M.E.R.C: Chicago, to me, means originality, community and truth in the creative realm; all components that help to build a strong artist and following within the city. Chicago’s contributions stemming from Southern roots, musical and cinematic influence and unapologetic representation made all the difference in who we are, and I couldn’t ask for a better place to be from.
KL: Individually, we have been blessed to be apart of all sides — with the exception of heavy metal — of the music community within Chicago. It’s a whole lot of “real recognizes real” out here. Working out here has taught me to be yourself to the fullest and the right people will rock with you. Honestly, a lesson I’m still learning every day.
When you were growing up, which musicians or groups made you want to pursue music?
M: I grew up being exposed to a lot of gospel and oldies as a kid, from what I remember. Some Kirk Franklin, Mary Mary, Commodores and EWF sprinkled everywhere. But man, once I heard Tha Carter 3 from Wayne at like 14 it was over! I can also add Lupe, Kendrick, Cole, Ab-Soul, Busta Rhymes, Ye, Big K.R.I.T. and Outkast for sure, but there’s way too many to name off-hand. I’m a student and a product of a variety of so many great creatives that graced this planet.
KL: When I was a kid, my Pops used to play Herbie Hancock’s Head Hunter, EWF and Johnny Guitar Watson on car rides when it was just me, him and my little brother. I used to love all the tones and sounds from those records. I think that’s when my love for music started. What grew it was, when I was in high school in the south suburbs, one of my mentors, saxophonist Chris McBride, used to be the assistant band director at my school. He used to sneak me out to late night jam sessions to jazz clubs like Andy’s, Norman’s Bistro and The Velvet Lounge. I got to see a lot of amazing musicians who just played for a living. That’s what made me want to pursue music as a career. Also Charlie Parker, João Gilberto, Marquis Hill, Sonny Rollins, Common, Dizzy Gillespie, Miles Davis, Kayne West, Mos Def, Kendrick Lamar. Honorable mention: Cartoon and video game music.
Who, musical or otherwise, inspires you the most today?
M: Lemme put you on to some shows real quick! Southside, A Black Lady Sketch Show, Lovecraft Country, Attack on Titan, Invincible and I’m still waiting on that new season of Atlanta. Outside of that, I’ve been inspired by hooping with the guys, biking every now and then and literally just being able to step outside freely after the past year of being locked in. The pandemic put a lot into perspective with my creative process, which resulted in the necessary habit to flow and not force situations.

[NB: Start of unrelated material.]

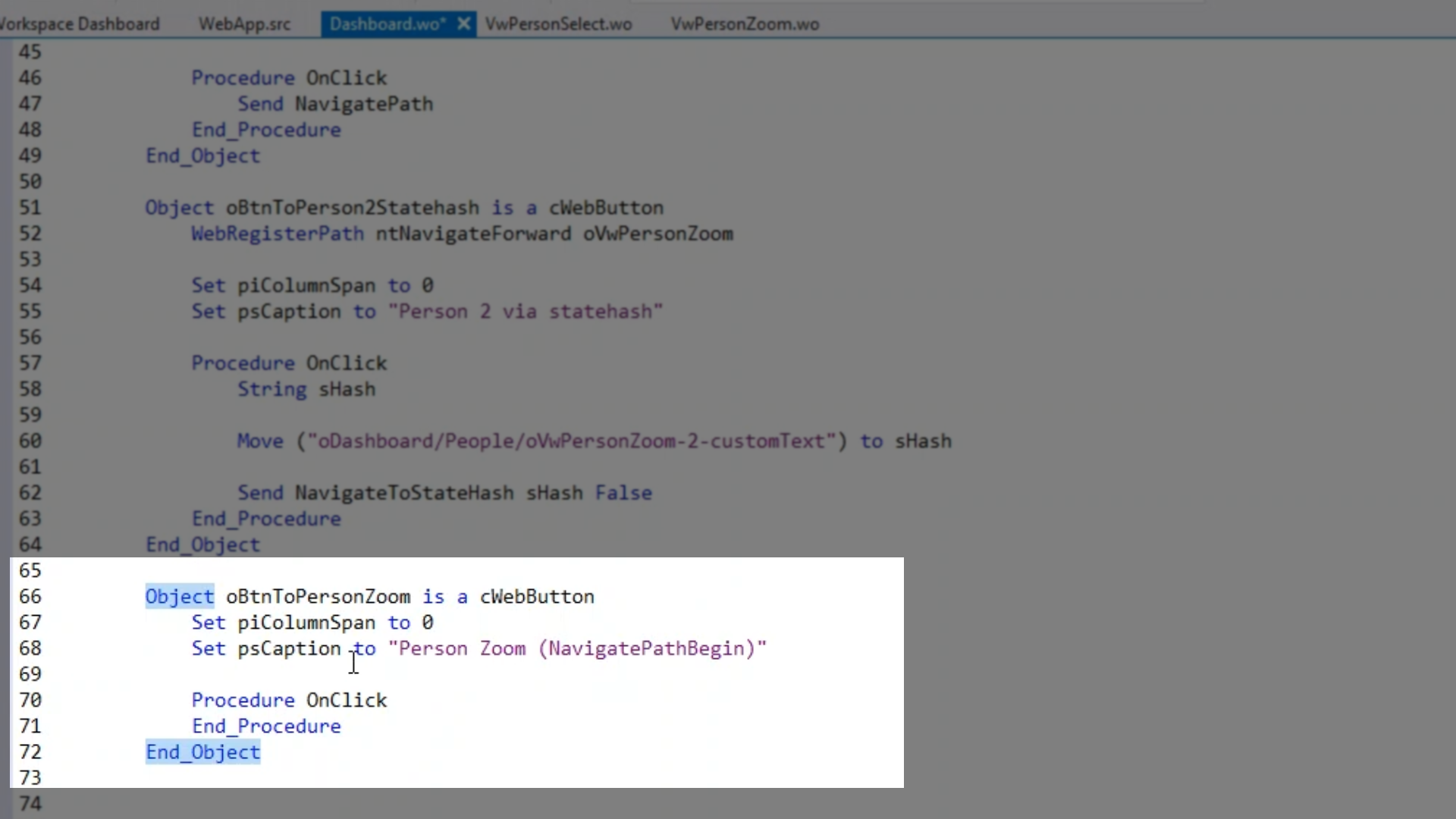Switch to the VwPersonSelect.wo tab

[558, 24]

I also have to add the shows we’ve been able to pull off during and post-pandemic as inspiration and the people who’ve continued to support us day in and out. It’s been nothing but a blessing. They’ve really been the fuel to the fire for me.

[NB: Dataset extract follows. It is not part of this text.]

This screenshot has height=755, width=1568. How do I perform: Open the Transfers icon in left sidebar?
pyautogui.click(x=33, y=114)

KL: I’d definitely say that my creativity has always stemmed from my environment, the people I’m around and the media I take in. I’ve been getting into photography recently as a hobby. It’s been dope, I feel like it encompasses all of that. Also I’ve been reading Bell Hooks‘ All About Love, checking out anime and going for bike rides. Pretty sure I’ve produced something about all of that by now.

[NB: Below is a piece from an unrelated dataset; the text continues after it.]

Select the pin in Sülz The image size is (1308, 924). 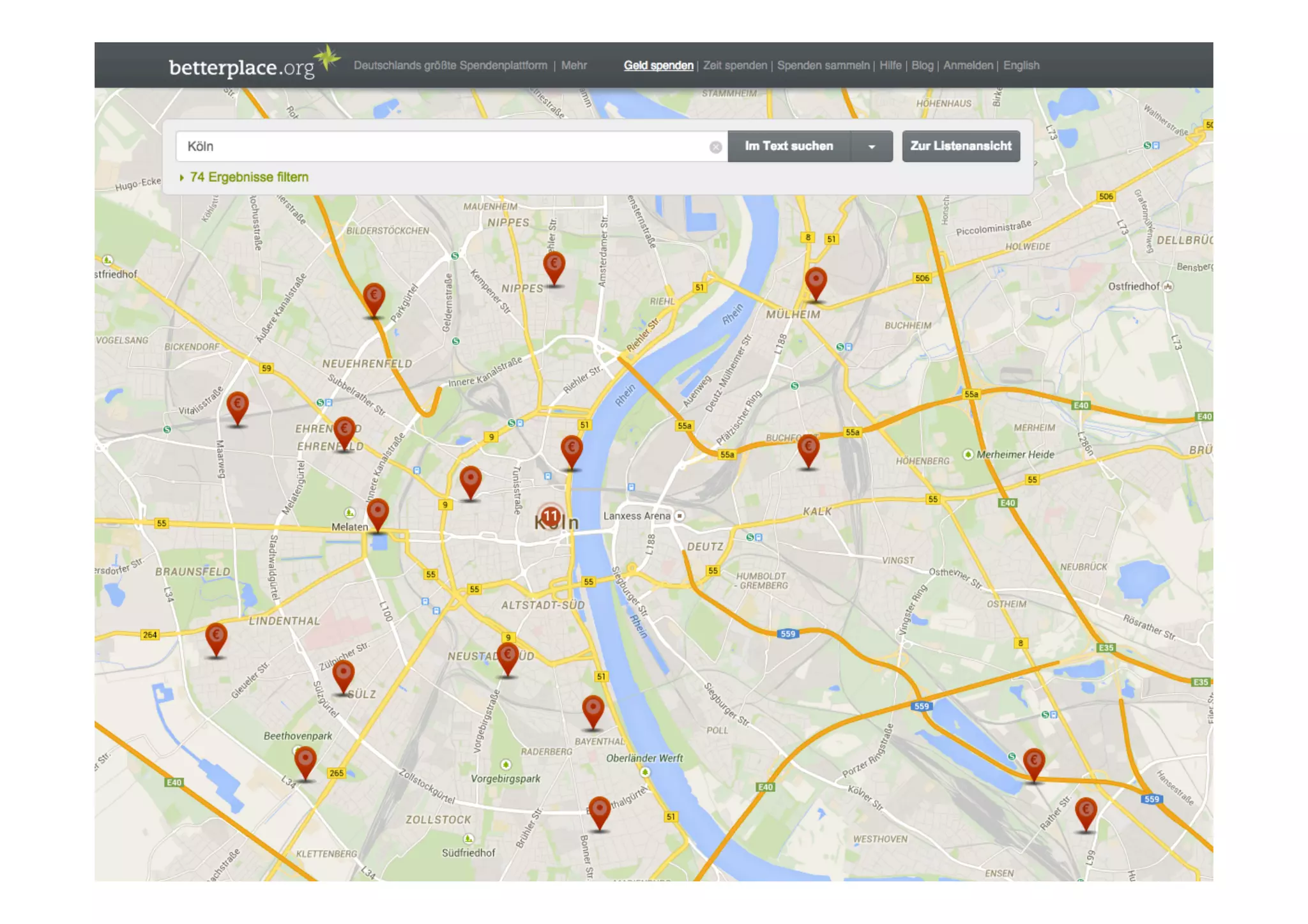(x=344, y=674)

Who are the artists you can’t stop listening to right now?
KL: Dinner Party, Emmavie’s album Honey Moon, Melvin Knight’s EP Vibe-Tape, Keifer’s latest project, MNDSGN‘s latest album, Silk Sonic, Allen Stone, Anderson Paak. and Blended Babies, Wiz Kid and Sydney Jay’s new single “Identity.”
You have three singles out now, is there an album in the works?
KL: We are currently working on a EP titled Who Flyer, named after the single we just released. After that, we will follow it up with a studio album.
Are there any artists you’ve had dreams of collaborating with?
Is there anything exciting on the horizon you would like to share with us?
KL: Dropping another single at the end of July. We currently have a residency at The Promontory for the Corner Series every last Monday of the month. Show in the works with Human Bloom in August Backing Manny Torres at Navy Pier July 31st at 2:00pm.